++++ TEXTO DEL DOCUMENTO ++++

El bautismo, la unión con Cristo resucitado, marca para el cristiano la
orientación fundamental de su vida. Y se trata de una vida que camina hacia una
plenitud y que está llamada a crecer continuamente.
Este texto
aparece en el contexto de la nueva vida en Cristo. Es insistir una vez más en
la fuente de donde ella brota y en las consecuencias que tiene. Subraya la
dimensión salvadora de la Resurrección, porque no otra cosa es la vida que
Cristo resucitado nos da a quienes estamos unidos con él.
Por un lado,
se hace la afirmación fuerte de lo ya sucedido a quien por la fe y el bautismo,
la vida en la iglesia, ha establecido relación íntima y total con Cristo. Unión
que es también, y sobre todo, por el amor a El y a los hombres. El autor de
Colosenses llega a afirmar una resurrección del cambio que produce en la vida
esta unión con el resucitado. De ahí surge la motivación de cualquier conducta
del cristiano.
En primer lugar san Pablo
revela que el bautismo no consiste en una piadosa ceremonia, sino que es un gran
misterio y, como anteriormente ha indicado, lo más importante que puede
acontecer en la vida del creyente. El motivo reside en que en el bautismo
participamos plenamente del misterio pascual, de modo que un hombre viejo muere
y es resucitado un hombre nuevo "juntamente con Cristo". De esta
realidad acontecida en el bautismo, deriva la consecuencia inmediata del cambio
de mirada interna que debe caracterizar la vida del cristiano. Ya no puede
tenerla fija en las cosas de abajo, sino que tiene que dirigirla resueltamente
hacia "arriba" (v.1). Allá está el nuevo centro donde deben converger
los deseos de la comunidad cristiana y de cada uno de los cristianos: Cristo,
que desde su ascensión a los cielos está enaltecido a la derecha de Dios. El
que busca a Cristo allí le encuentra.

++++

• OBJETIVO INDICADO A: ¿Puedes disponer como una lista JSON de cadenas las líneas del listado que van desde la que contiene "This screenshot has width=1137, height=747." hasta la que contiene "click(x=205, y=384)", ambas incluidas, con una cadena por línea y sin las líneas en blanco?
El texto no guarda ninguna relación con el listado.

++++ DATOS DE ENTRADA ++++

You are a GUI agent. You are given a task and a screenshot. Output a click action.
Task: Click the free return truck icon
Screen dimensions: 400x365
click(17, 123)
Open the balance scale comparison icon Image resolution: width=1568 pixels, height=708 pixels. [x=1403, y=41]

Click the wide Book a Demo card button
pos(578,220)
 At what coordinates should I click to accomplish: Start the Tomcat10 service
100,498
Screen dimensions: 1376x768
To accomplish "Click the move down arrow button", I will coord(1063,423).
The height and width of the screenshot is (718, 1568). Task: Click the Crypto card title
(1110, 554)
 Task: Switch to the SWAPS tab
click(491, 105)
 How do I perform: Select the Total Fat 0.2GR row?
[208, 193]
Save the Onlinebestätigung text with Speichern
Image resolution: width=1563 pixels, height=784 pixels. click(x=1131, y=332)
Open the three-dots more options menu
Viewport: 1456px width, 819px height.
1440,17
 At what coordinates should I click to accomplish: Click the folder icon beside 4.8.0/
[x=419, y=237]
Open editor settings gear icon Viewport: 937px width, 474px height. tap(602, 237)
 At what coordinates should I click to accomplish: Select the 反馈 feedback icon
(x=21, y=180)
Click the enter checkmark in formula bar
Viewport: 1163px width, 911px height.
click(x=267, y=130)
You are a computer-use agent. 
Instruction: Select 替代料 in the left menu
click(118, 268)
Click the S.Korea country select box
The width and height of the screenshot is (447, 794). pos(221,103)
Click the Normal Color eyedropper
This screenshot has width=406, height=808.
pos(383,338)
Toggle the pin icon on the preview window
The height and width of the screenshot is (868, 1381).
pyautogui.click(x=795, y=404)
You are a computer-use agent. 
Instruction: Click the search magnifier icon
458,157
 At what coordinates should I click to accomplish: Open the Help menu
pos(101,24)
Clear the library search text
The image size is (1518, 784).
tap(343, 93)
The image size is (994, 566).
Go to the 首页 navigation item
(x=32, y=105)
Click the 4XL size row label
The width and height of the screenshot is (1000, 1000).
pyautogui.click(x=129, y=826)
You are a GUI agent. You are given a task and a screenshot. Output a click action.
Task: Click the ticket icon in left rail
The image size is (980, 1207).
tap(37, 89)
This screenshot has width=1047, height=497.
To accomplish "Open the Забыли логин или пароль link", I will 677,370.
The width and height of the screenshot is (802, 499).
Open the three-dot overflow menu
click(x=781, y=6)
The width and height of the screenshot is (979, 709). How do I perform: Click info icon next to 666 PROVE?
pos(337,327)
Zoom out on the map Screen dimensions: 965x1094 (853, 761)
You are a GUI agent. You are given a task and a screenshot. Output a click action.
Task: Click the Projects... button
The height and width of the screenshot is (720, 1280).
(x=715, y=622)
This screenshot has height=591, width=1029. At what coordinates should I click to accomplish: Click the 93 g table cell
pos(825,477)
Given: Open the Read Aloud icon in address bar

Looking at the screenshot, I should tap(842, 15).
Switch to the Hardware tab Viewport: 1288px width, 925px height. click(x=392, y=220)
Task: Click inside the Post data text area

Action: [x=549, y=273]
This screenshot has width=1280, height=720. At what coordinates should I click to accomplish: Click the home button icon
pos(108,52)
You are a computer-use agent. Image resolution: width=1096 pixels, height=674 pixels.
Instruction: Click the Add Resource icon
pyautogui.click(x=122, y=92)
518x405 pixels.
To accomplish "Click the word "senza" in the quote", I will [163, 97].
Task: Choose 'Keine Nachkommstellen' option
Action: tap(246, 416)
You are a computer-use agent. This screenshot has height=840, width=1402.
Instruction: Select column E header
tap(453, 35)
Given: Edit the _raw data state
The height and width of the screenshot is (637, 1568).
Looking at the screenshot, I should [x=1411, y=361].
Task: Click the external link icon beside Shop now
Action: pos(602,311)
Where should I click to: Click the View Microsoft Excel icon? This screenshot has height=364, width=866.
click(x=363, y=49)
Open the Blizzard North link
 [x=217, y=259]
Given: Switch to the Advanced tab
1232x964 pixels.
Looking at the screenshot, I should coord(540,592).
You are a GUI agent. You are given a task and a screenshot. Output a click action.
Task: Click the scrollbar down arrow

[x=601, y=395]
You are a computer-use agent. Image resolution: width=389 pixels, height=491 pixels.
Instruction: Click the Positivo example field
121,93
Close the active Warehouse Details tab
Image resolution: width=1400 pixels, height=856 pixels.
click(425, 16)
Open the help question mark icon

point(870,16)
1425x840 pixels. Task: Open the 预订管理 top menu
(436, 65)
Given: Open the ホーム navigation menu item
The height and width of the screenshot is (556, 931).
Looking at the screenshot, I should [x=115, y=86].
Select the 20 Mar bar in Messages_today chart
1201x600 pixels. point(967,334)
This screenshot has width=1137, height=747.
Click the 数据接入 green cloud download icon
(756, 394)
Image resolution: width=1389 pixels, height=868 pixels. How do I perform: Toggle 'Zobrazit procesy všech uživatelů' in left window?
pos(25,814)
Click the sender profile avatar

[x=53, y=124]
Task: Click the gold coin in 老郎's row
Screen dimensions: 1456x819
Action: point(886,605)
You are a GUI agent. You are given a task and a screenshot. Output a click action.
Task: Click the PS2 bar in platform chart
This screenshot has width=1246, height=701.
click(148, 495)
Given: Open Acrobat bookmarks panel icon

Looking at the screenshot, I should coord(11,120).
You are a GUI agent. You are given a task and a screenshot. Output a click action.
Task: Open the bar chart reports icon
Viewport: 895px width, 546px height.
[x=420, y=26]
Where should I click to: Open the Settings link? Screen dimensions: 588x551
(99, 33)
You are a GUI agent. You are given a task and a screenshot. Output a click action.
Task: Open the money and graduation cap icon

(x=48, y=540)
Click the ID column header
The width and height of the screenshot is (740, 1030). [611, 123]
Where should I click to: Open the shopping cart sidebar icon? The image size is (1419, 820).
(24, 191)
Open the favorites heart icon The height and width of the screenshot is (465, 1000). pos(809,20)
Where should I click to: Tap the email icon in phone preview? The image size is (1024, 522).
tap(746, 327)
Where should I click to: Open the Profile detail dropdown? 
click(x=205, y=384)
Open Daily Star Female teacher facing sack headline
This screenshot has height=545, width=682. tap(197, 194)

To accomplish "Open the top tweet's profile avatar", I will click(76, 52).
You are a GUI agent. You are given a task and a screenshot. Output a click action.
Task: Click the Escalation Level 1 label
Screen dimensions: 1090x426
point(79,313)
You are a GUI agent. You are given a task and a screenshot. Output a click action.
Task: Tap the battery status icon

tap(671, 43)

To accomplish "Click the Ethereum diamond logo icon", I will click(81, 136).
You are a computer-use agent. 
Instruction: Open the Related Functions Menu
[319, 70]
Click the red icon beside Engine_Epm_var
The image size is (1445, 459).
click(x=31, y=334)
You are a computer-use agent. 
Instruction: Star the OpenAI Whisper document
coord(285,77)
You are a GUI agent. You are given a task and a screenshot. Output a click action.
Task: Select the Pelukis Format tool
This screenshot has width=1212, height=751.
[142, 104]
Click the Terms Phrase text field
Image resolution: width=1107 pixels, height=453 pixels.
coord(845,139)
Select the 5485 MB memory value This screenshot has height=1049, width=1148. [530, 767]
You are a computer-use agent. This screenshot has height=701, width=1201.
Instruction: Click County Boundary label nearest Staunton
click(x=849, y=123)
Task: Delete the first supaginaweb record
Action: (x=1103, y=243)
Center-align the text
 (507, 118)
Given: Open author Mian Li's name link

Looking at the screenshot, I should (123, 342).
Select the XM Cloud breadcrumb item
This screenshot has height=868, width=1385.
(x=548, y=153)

++++

• OBJETIVO INDICADO B: ¿Concuerdan con el texto sobre el bautismo estas afirmaciones? Responde sí o no a cada una y cita textualmente las palabras que lo deciden. (i) El bautismo es solo una piadosa ceremonia. (ii) Cristo está a la derecha de Dios desde su ascensión a los cielos. (iii) El cristiano ya no puede tener la mirada fija en las cosas de abajo.

• RESPUESTA ESPERADA A:
[
  "This screenshot has width=1137, height=747.",
  "Click the 数据接入 green cloud download icon",
  "(756, 394)",
  "Image resolution: width=1389 pixels, height=868 pixels. How do I perform: Toggle 'Zobrazit procesy všech uživatelů' in left window?",
  "pos(25,814)",
  "Click the sender profile avatar",
  "[x=53, y=124]",
  "Task: Click the gold coin in 老郎's row",
  "Screen dimensions: 1456x819",
  "Action: point(886,605)",
  "You are a GUI agent. You are given a task and a screenshot. Output a click action.",
  "Task: Click the PS2 bar in platform chart",
  "This screenshot has width=1246, height=701.",
  "click(148, 495)",
  "Given: Open Acrobat bookmarks panel icon",
  "Looking at the screenshot, I should coord(11,120).",
  "You are a GUI agent. You are given a task and a screenshot. Output a click action.",
  "Task: Open the bar chart reports icon",
  "Viewport: 895px width, 546px height.",
  "[x=420, y=26]",
  "Where should I click to: Open the Settings link? Screen dimensions: 588x551",
  "(99, 33)",
  "You are a GUI agent. You are given a task and a screenshot. Output a click action.",
  "Task: Open the money and graduation cap icon",
  "(x=48, y=540)",
  "Click the ID column header",
  "The width and height of the screenshot is (740, 1030). [611, 123]",
  "Where should I click to: Open the shopping cart sidebar icon? The image size is (1419, 820).",
  "(24, 191)",
  "Open the favorites heart icon The height and width of the screenshot is (465, 1000). pos(809,20)",
  "Where should I click to: Tap the email icon in phone preview? The image size is (1024, 522).",
  "tap(746, 327)",
  "Where should I click to: Open the Profile detail dropdown? ",
  "click(x=205, y=384)"
]

• RESPUESTA ESPERADA B:
(i) No: "el bautismo no consiste en una piadosa ceremonia, sino que es un gran misterio".
(ii) Sí: "desde su ascensión a los cielos está enaltecido a la derecha de Dios".
(iii) Sí: "Ya no puede tenerla fija en las cosas de abajo".